Dave Slusher's Evil Genius Chronicles again, in "Audioblog for Sept 20, 2004" (mp3) (from 24min):
You could run a pretty good web startup on this hudred-buck a month server that I rent so there's still no huge barrier to entry for a lot of classes of startups and I'm thinking in the terms of podcasting startups [...]. Arguably I guess IT Conversations is already the first podcasting network but we're going to see media startups based around the podcasting idea.
podcasted, adj.
Eric Rice, 29th September 2004, "Broadcast the Podcast":
Now, if I were to tell the developer team to make Audioblog.com MP3 files publish along with the player (as a user-selected toggle), and the user has an enclosure-friendly blog software, then that means every single phoned-in audioblog would be podcasted, blogcasted, and broadcasted.
The following is an extract on the history of podcasting and the etymology the term. Couriousily Ngram appears to show usage of the terms podcast, podcaster and podcasting from 2001:
- The term "podcast" is derived from the media player, "iPod", developed by Apple, and the term "broadcast", the traditional means of receiving information and leisure content on the radio or television. When the two words were merged, the terms podcast, podcaster, and the art of podcasting were born.
A Brief History:
- Adam Curry, former MTV Video Jockey, with the cooperation of RSS feed developer Dave Winer, created podcasting, a sophisticated method of broadcasting that makes audio content available to listeners at their convenience, in an always on state. Starting at the grassroots level through the "Daily Source Code" podcast, a podcast was directed by the developers who worked at iPodder.com. From there, many of these developers improved the code and produced their own iPodders. When people discovered that they could create and host their own radio shows, a community of pioneer podcasters was born.
Initial Development:
By 2003, web radio had already existed for a decade, digital audio players had been on the market for several years, and bloggers and broadcasters frequently published MP3 audio online . More recently, the RSS file format was being widely used for summarizing or syndicating content. While RSS/RDF already supported media resources implicitly, applications rarely took advantage of this development......

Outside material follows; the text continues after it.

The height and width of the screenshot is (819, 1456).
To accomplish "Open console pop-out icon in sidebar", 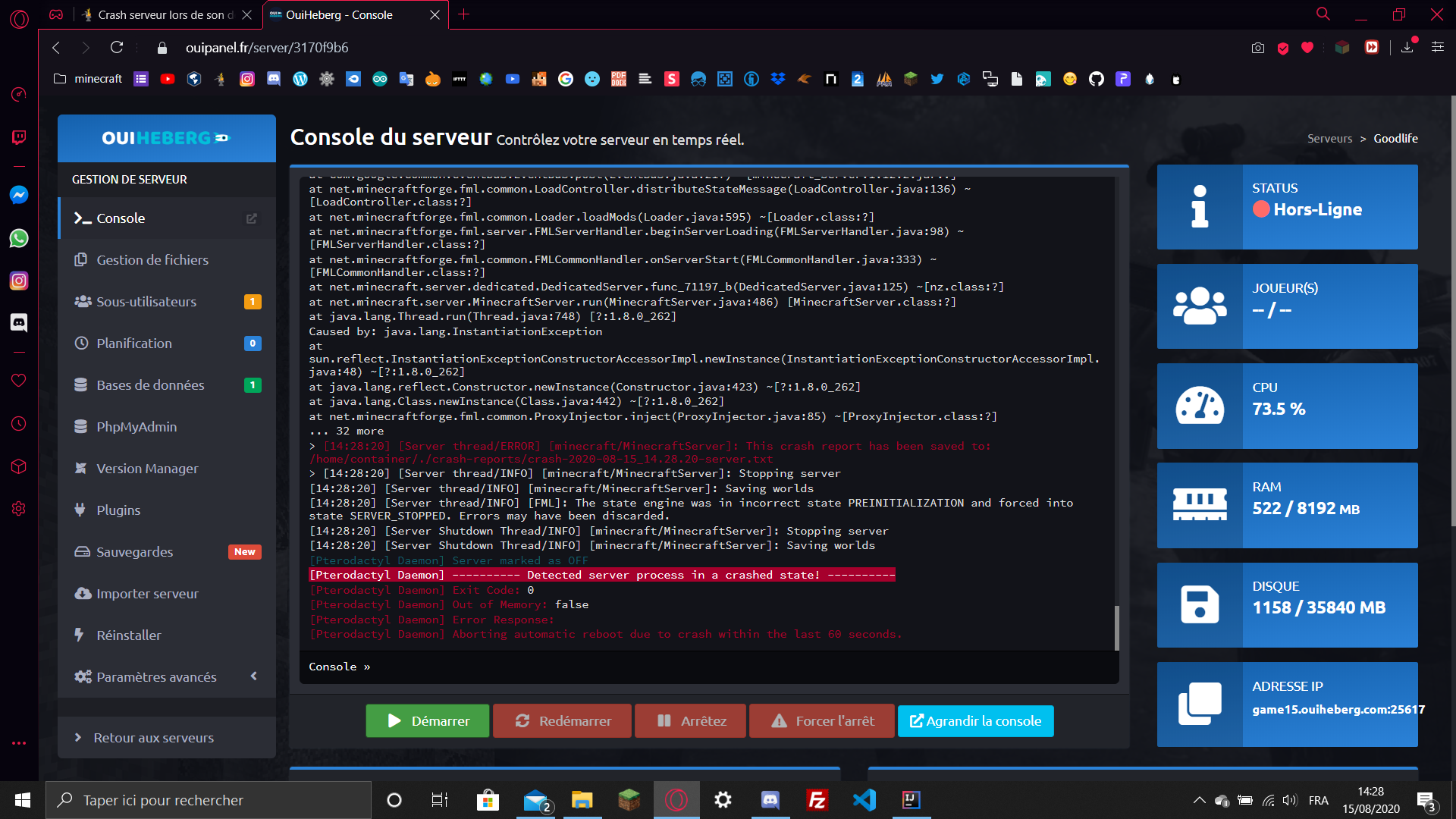I will [x=251, y=218].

In September 2003, Winer created an RSS-with-enclosures feed for his Harvard Berkman Center colleague Christopher Lydon, a former newspaper and television journalist and NPR radio talk show host. For several months Lydon had been linking full-length MP3 interviews to his Berkman weblog, which focused on blogging and coverage of the 2004 U.S. presidential campaigns. Having Lydon's interviews as RSS enclosures helped inspire Adam Curry's pre-iPodder script and related experiments, leading to a variety of open source iPodder developments.....
First Use of the Term "Podcasting":
Possibly the first use of the term podcasting was as a synonym for audioblogging or weblog-based amateur radio in an article by Ben Hammersley in The Guardian on February 12, 2004.

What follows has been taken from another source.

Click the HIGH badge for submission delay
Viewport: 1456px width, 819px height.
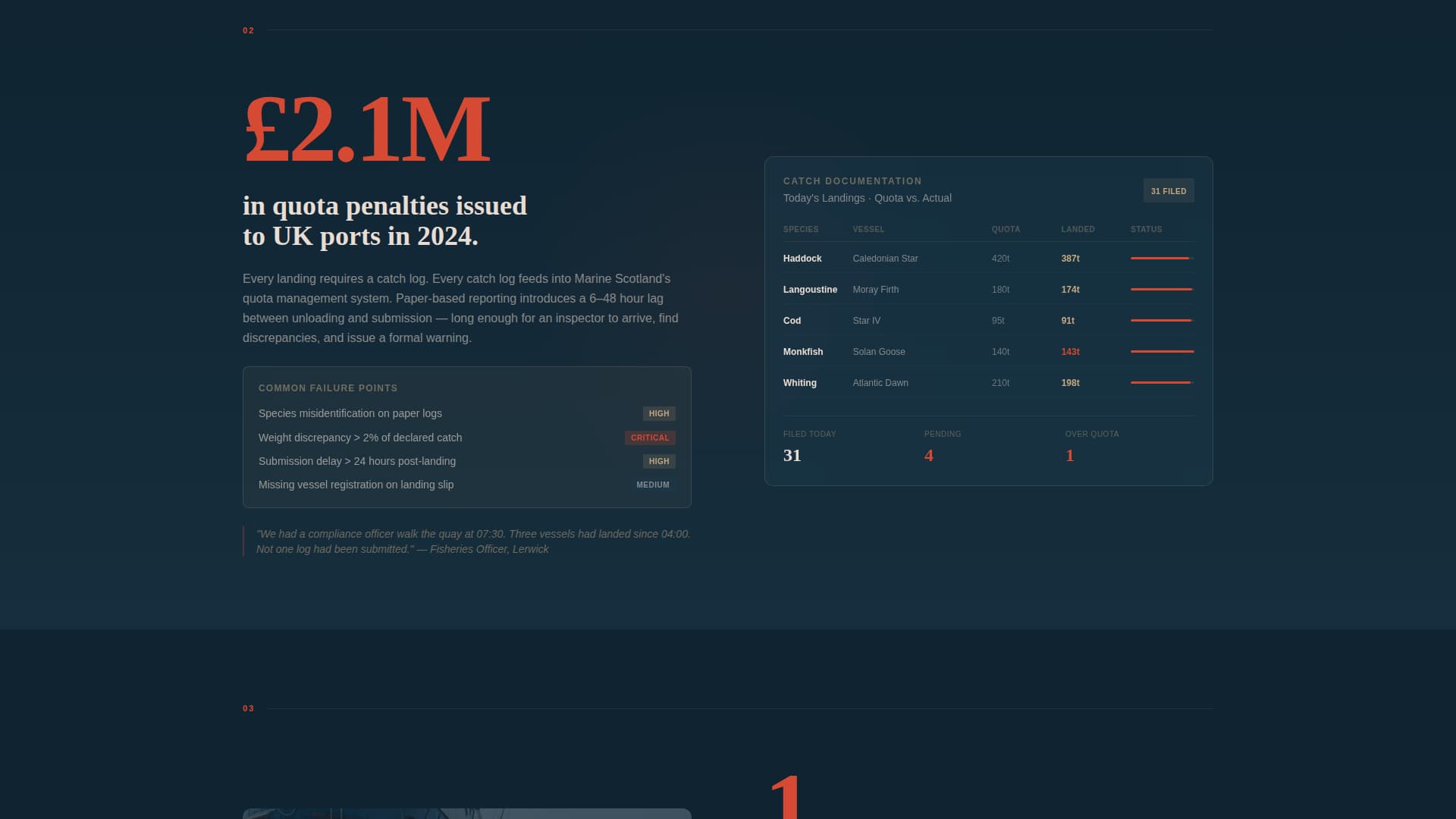[657, 461]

In September of that year, Dannie Gregoire used the term to describe the automatic download and synchronization idea that Adam Curry had developed. Gregoire had also registered multiple domain names associated with podcasting. That usage was discovered and reported on by Curry and Dave Slusher of the Evil Genius Chronicles website.

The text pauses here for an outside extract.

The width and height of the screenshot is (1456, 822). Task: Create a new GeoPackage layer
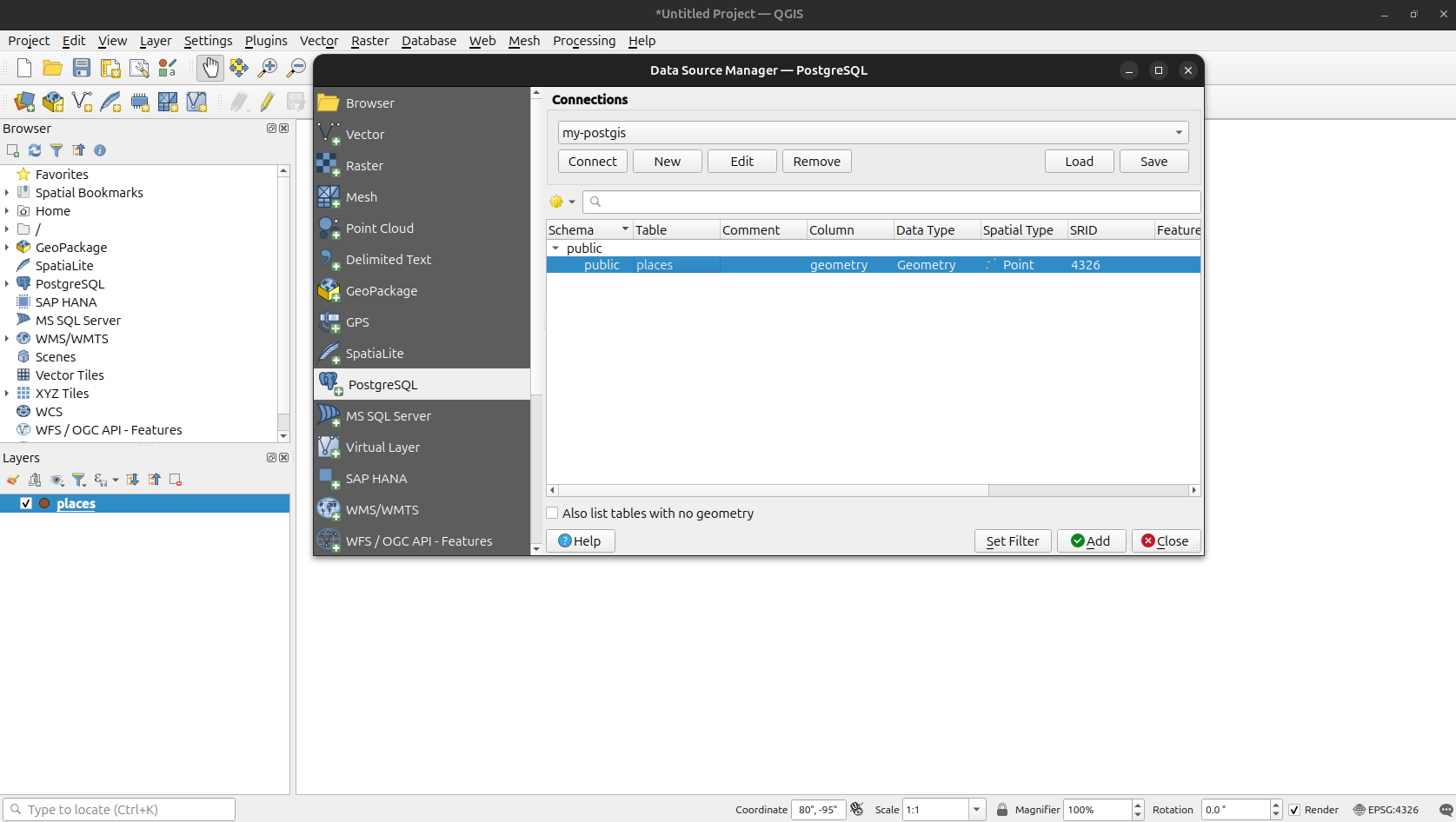(53, 102)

By October 2004, detailed how-to podcast articles had begun to appear online. By July 2005, a Google search for "'how to' +podcast" returned 2,050,000 hits.
Apart from the development of Podcasting and its distribution via RSS, an idea resembling Podcasting was developed independently at Compaq Research as early as 1999 or 2000. Called PocketDJ, it would have been launched as a service for the Personal Jukebox or a proposed successor, the first hard-disk based MP3-player, that Compaq's R&D department had started developing in 1998.